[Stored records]
────────────────────

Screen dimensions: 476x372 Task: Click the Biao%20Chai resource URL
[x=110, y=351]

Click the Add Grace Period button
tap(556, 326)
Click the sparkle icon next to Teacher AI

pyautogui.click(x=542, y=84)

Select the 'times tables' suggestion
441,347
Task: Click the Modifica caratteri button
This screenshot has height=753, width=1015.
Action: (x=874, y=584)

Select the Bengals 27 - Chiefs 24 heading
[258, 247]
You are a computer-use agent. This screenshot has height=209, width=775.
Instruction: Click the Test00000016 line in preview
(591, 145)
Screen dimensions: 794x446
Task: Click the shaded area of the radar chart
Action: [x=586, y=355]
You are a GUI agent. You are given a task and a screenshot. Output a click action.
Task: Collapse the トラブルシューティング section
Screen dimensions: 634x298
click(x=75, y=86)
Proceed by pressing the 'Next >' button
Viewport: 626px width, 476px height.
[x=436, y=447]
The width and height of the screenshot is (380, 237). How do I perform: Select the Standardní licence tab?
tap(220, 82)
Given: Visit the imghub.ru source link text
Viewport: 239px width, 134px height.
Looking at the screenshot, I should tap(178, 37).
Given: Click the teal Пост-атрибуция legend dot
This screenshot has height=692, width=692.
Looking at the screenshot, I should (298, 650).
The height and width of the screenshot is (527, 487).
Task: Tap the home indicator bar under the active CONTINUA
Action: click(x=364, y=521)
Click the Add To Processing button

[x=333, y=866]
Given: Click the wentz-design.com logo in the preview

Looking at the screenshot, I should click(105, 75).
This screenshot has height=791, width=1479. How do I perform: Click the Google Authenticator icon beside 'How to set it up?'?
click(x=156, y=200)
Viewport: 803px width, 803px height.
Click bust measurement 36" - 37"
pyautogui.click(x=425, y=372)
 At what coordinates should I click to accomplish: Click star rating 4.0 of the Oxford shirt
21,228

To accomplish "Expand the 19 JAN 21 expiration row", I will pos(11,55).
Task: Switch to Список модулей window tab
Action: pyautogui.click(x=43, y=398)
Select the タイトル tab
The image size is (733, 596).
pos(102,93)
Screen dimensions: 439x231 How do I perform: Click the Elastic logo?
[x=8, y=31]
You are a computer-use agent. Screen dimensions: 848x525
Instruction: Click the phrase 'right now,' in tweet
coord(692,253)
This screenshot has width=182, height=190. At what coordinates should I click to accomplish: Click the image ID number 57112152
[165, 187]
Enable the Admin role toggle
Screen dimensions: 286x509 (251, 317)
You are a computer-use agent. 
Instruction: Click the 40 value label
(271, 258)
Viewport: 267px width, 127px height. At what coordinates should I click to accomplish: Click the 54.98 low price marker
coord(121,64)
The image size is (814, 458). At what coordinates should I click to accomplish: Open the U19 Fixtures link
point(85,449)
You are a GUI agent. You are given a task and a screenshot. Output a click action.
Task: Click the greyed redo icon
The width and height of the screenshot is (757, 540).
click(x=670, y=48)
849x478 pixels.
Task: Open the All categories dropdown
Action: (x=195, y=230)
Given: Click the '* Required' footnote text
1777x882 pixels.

────────────────────

TASK DIRECTIONS. Retype the portion of the data above that starts on the line with "Viewport: 803px width, 803px height." and finishes on the line with "You are a computer-use agent. Screen", including both of those lines.

YOUR SOLUTION.
Viewport: 803px width, 803px height.
Click bust measurement 36" - 37"
pyautogui.click(x=425, y=372)
 At what coordinates should I click to accomplish: Click star rating 4.0 of the Oxford shirt
21,228

To accomplish "Expand the 19 JAN 21 expiration row", I will pos(11,55).
Task: Switch to Список модулей window tab
Action: pyautogui.click(x=43, y=398)
Select the タイトル tab
The image size is (733, 596).
pos(102,93)
Screen dimensions: 439x231 How do I perform: Click the Elastic logo?
[x=8, y=31]
You are a computer-use agent. Screen dimensions: 848x525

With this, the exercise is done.